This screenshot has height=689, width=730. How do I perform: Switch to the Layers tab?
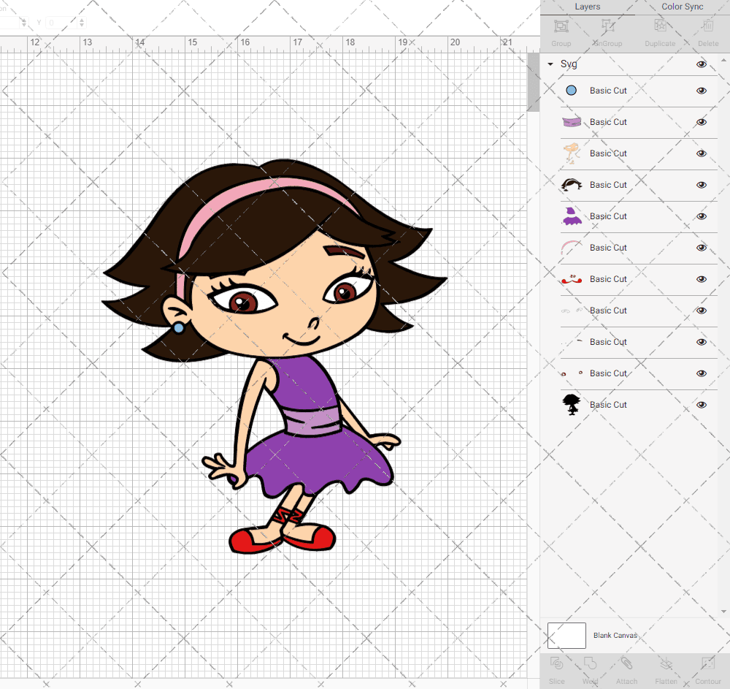pos(587,7)
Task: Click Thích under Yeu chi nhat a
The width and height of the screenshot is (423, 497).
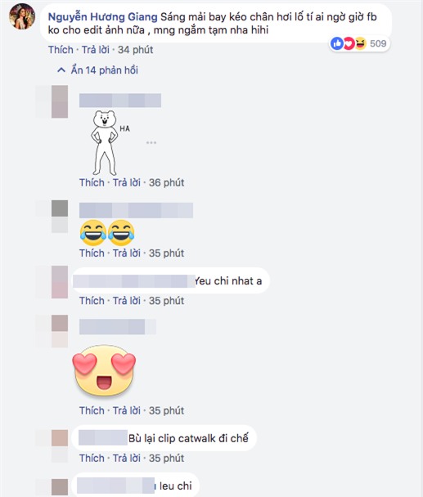Action: [x=92, y=301]
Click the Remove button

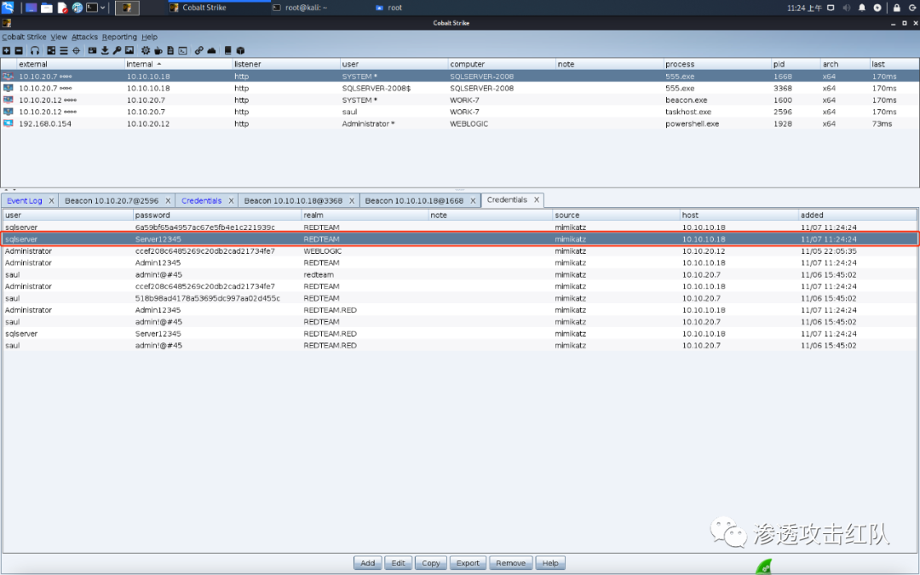(x=510, y=563)
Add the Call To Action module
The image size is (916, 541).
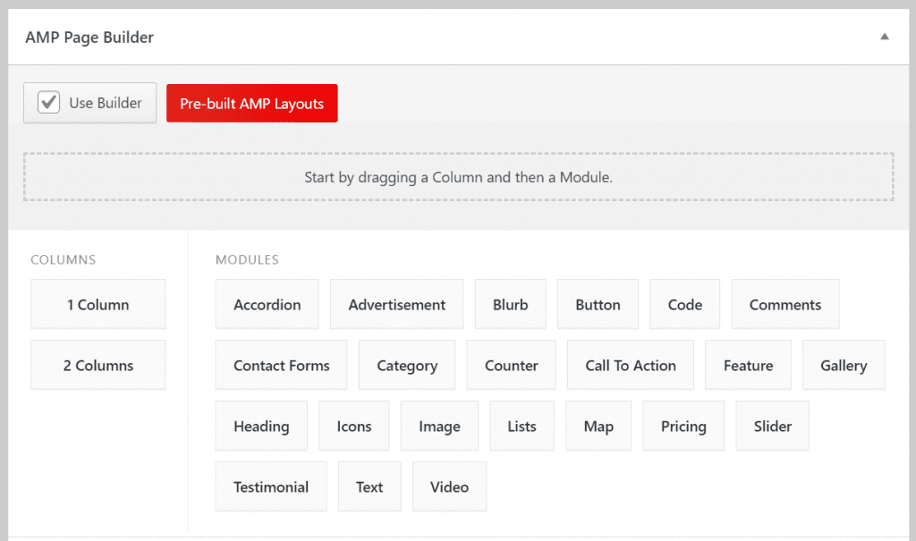[x=630, y=365]
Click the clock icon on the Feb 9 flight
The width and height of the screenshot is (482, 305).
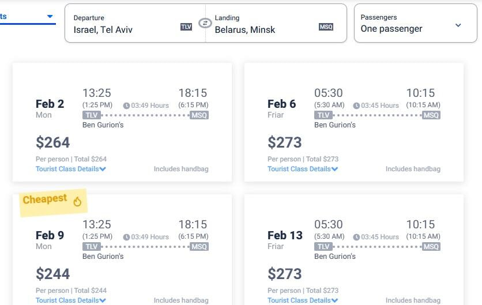pyautogui.click(x=127, y=237)
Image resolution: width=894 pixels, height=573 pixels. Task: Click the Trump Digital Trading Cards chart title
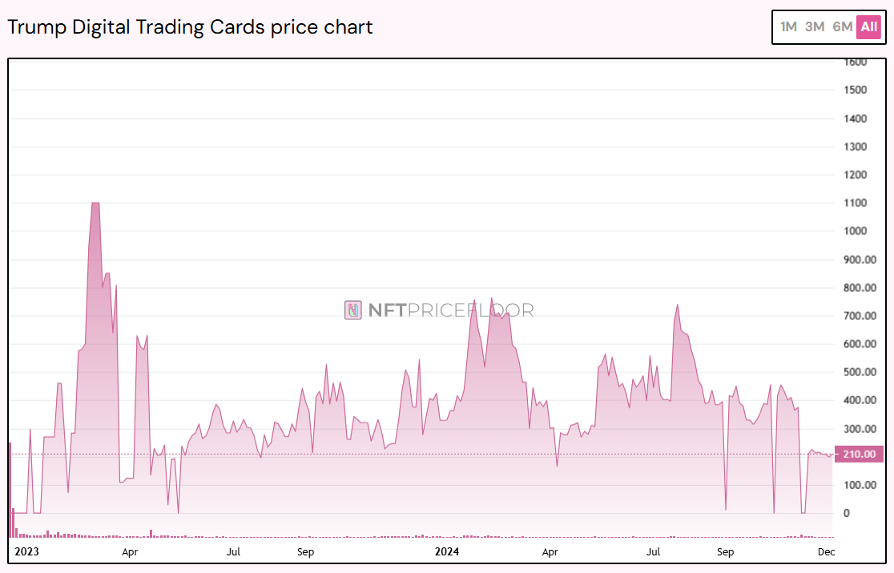(189, 26)
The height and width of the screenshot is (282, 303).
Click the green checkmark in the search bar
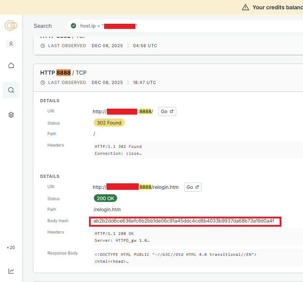coord(73,26)
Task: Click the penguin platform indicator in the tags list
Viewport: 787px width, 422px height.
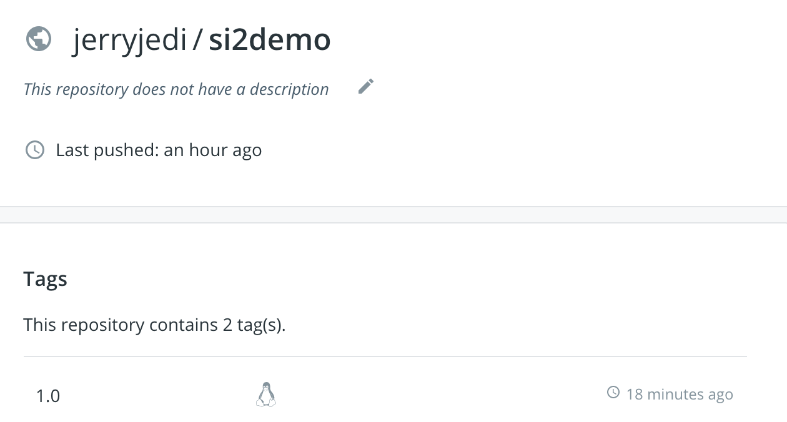Action: pyautogui.click(x=266, y=394)
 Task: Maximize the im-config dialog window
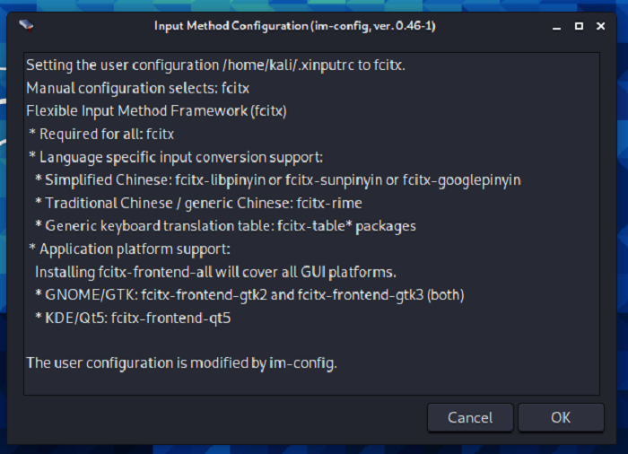[x=580, y=26]
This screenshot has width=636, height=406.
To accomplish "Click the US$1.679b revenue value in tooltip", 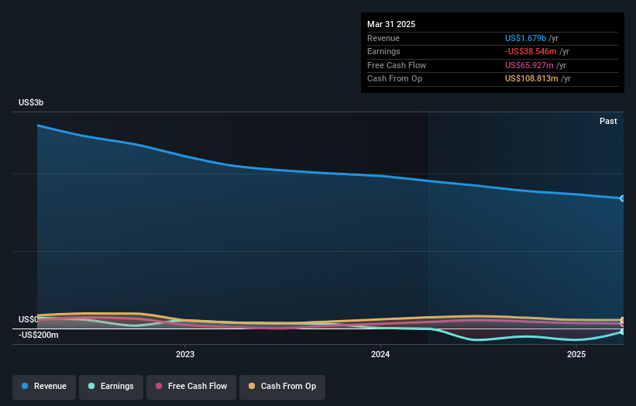I will [525, 38].
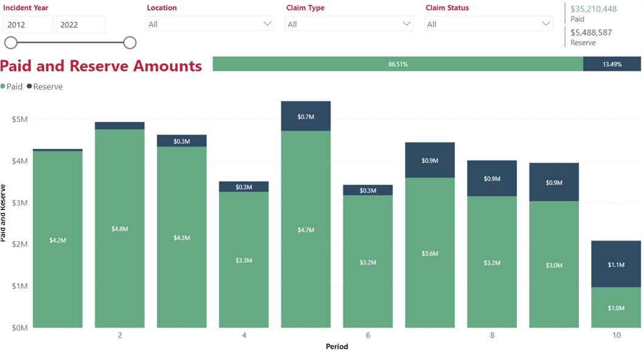
Task: Click the 86.51% paid segment of the bar
Action: pos(398,64)
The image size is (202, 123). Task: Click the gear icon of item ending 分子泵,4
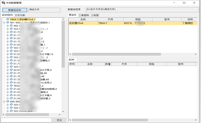tap(11, 70)
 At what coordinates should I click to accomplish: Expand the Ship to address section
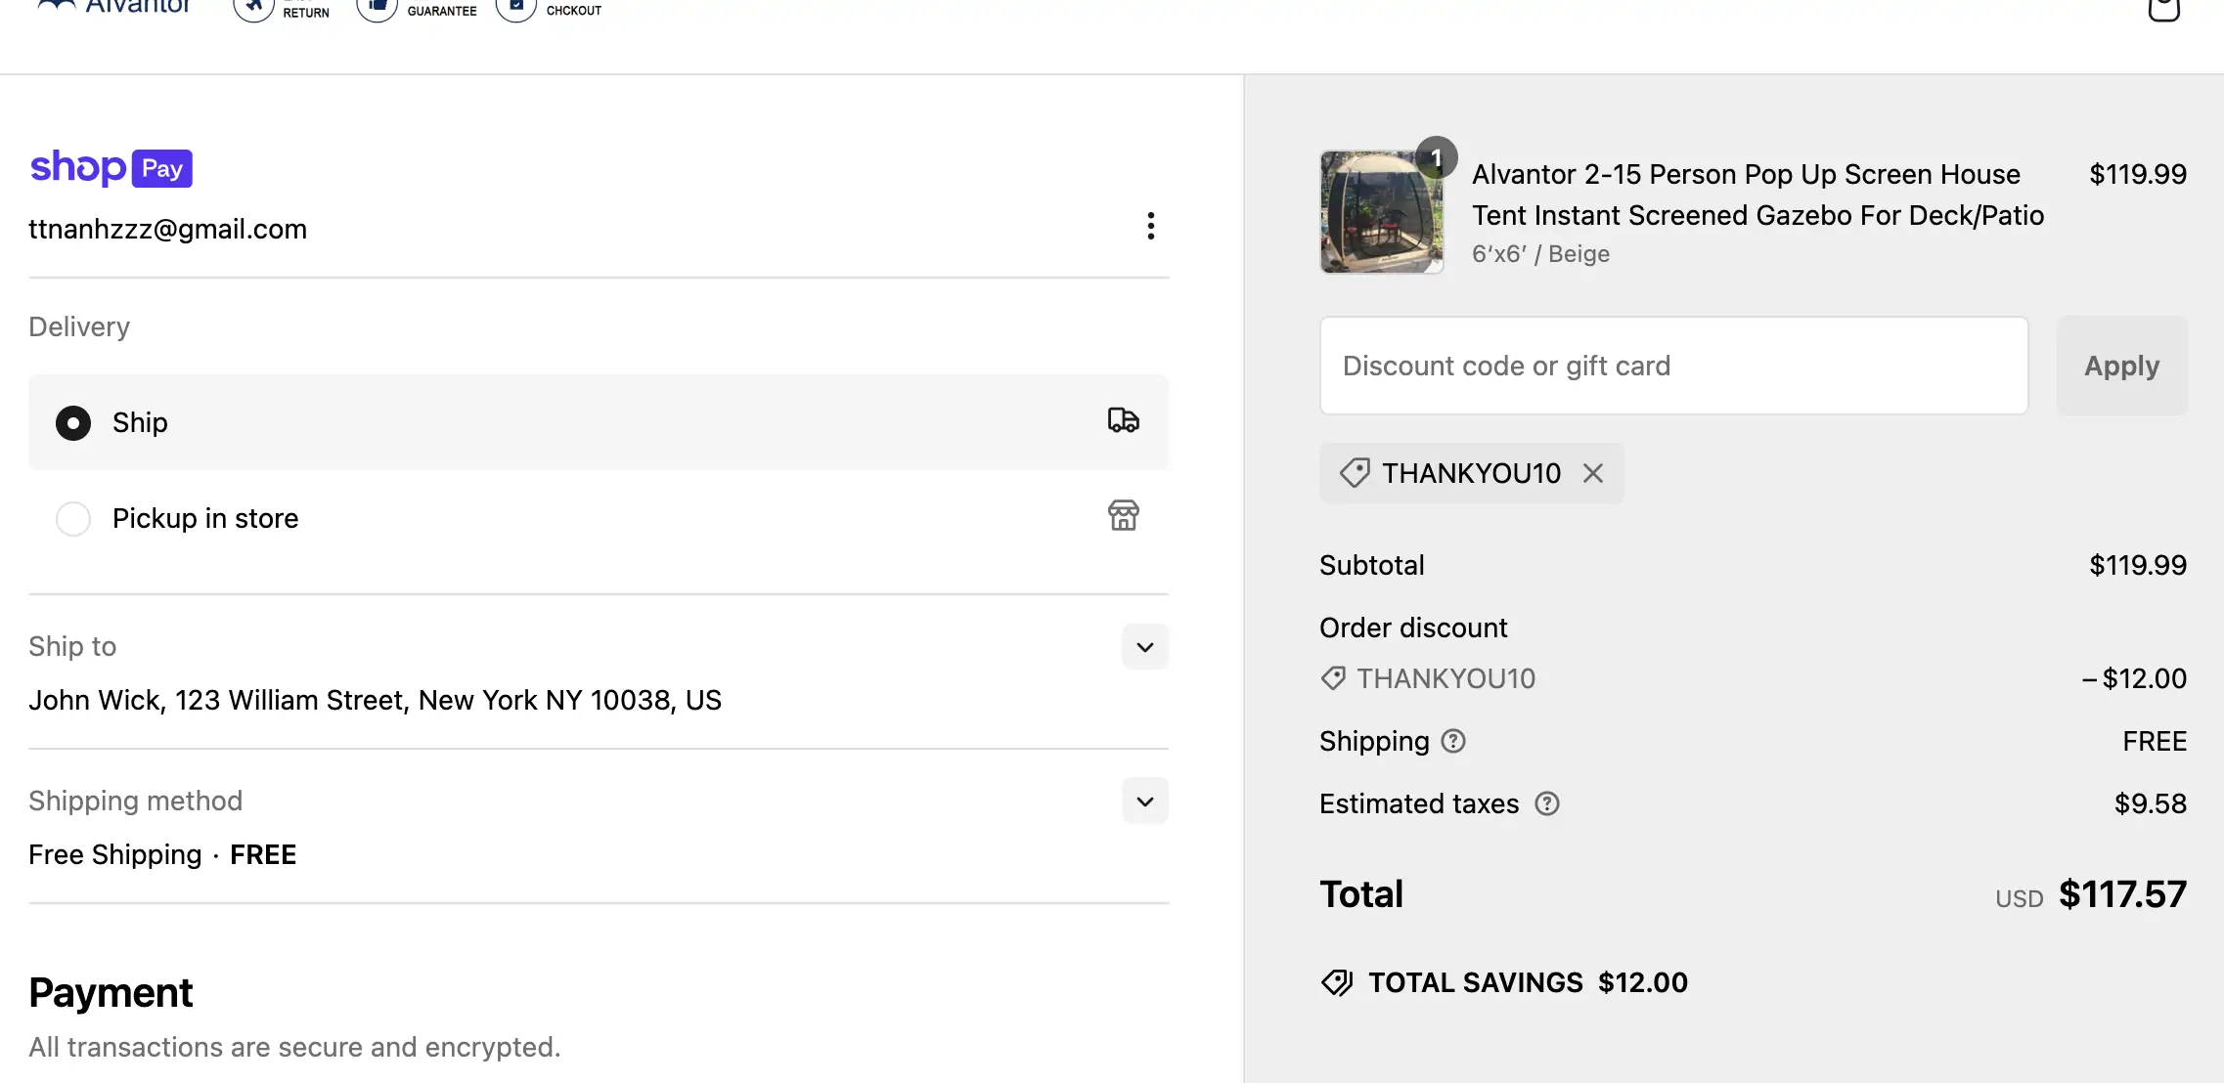click(x=1144, y=647)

> **Exercise requirements**: Having found the line with "The width and height of the screenshot is (423, 497)." and the line with "This screenshot has width=636, height=406." in the material above, write out exactly those two and every line between, leaving the pictures out.

> **Finished exercise**:
The width and height of the screenshot is (423, 497).
Action: [x=92, y=301]
Click the Remove button

(x=510, y=563)
Add the Call To Action module
The image size is (916, 541).
[x=630, y=365]
Click the clock icon on the Feb 9 flight
The width and height of the screenshot is (482, 305).
pyautogui.click(x=127, y=237)
Image resolution: width=894 pixels, height=573 pixels. Task: Click the Trump Digital Trading Cards chart title
(189, 26)
The height and width of the screenshot is (282, 303).
Click the green checkmark in the search bar
coord(73,26)
Task: Click the penguin platform indicator in the tags list
Viewport: 787px width, 422px height.
Action: pyautogui.click(x=266, y=394)
 Task: Maximize the im-config dialog window
[x=580, y=26]
This screenshot has width=636, height=406.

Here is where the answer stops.